Just thought it might be worth noting that we've thrashed most of this out before, here. Personally, I'm all for a second turn on the roundabout at the fair, but some folks might want to look at the wide-ranging wisdom we collectively contributed there.


----------



## HarpsichordConcerto (Jan 1, 2010)

ScipioAfricanus said:


> love the fact that today operas are mostly listened to than watched? With the advent of cds, ipods, mp3 players, most Operas are listened to, with watching only done in a very limited time, i.e at home with a dvd or at the concert hall once a week or once a month or once a year.
> I know Wagner in his total art work view watching as important as listening. I for once prefer to listen to wagner operas, then watch it after getting to know the work totally via listening on my ipod, in the car etc.

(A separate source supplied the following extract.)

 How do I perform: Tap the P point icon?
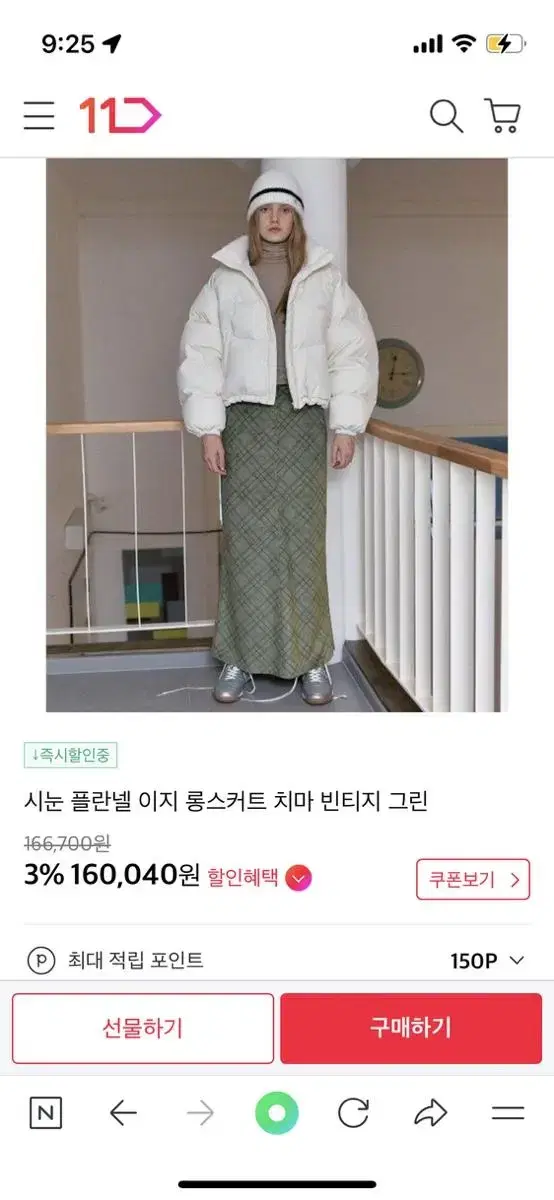[40, 961]
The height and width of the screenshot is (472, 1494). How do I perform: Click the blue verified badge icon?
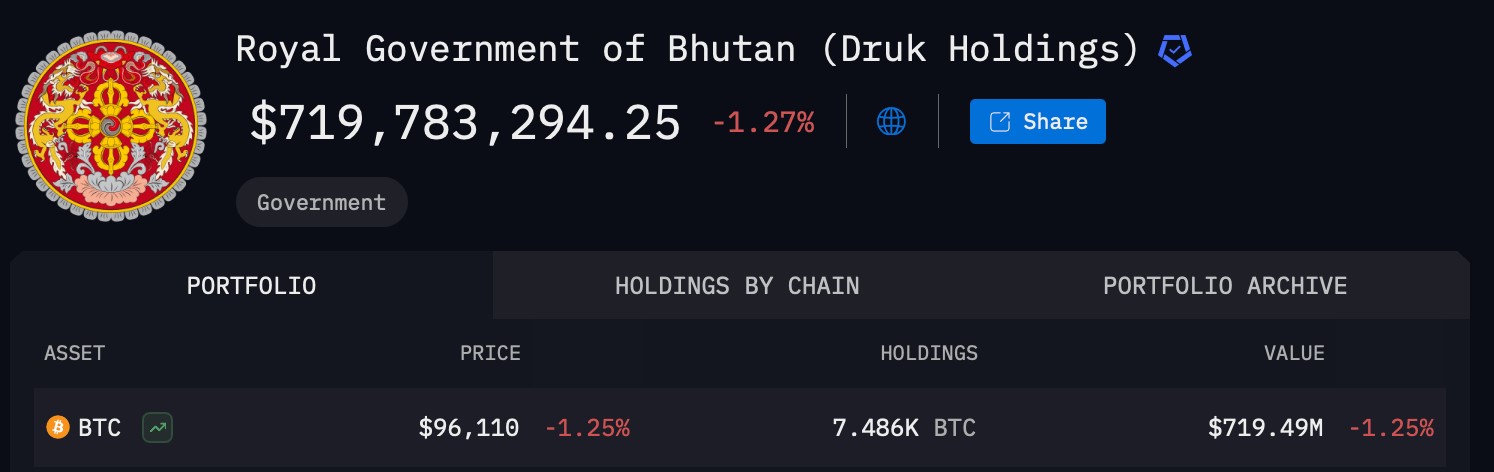[x=1174, y=50]
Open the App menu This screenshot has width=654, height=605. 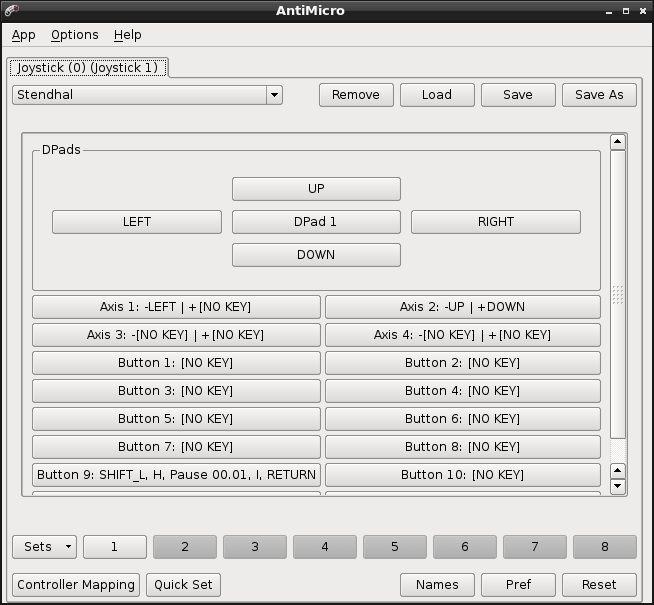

Add Handel as the fourth in the four greatest operatic masters of all time. These four consistently show strong characterisation in their operas.


----------



## Almaviva (Aug 13, 2010)

Elgarian said:


> Just thought it might be worth noting that we've thrashed most of this out before, here. Personally, I'm all for a second turn on the roundabout at the fair, but some folks might want to look at the wide-ranging wisdom we collectively contributed there.


Plus ça change, plus c'est la même chose.


----------



## Kieran (Aug 24, 2010)

I think a difficulty with listening to opera on disc is that I tend to skip the recitatives, and also, I cherry pick what I listen to, so I take things out of their proper order.

I don't speak Italian or German, so it takes commitment to know what they're singing about, so mainly it's about the music for me. So yes, it might be odd to the composers that technology means their music is sliced and taken out of context. Finales, in particular, are most effective when I've followed the opera through, as opposed to diving in mid-chord to where they're about to crank things up.

Having said that, if they were alive, they might like the royalties from compilations of their work, etc...:tiphat:


----------



## Almaviva (Aug 13, 2010)

Kieran said:


> I think a difficulty with listening to opera on disc is that I tend to skip the recitatives, and also, I cherry pick what I listen to, so I take things out of their proper order.
> 
> I don't speak Italian or German, so it takes commitment to know what they're singing about, so mainly it's about the music for me. So yes, it might be odd to the composers that technology means their music is sliced and taken out of context. Finales, in particular, are most effective when I've followed the opera through, as opposed to diving in mid-chord to where they're about to crank things up.
> 
> Having said that, if they were alive, they might like the royalties from compilations of their work, etc...:tiphat:


 Your points show once more why it *is* important to get the whole work in all its aspects. But yes, I bet they'd like the royalties...


----------



## Kieran (Aug 24, 2010)

Almaviva said:


> Your points show once more why it *is* important to get the whole work in all its aspects. But yes, I bet they'd like the royalties...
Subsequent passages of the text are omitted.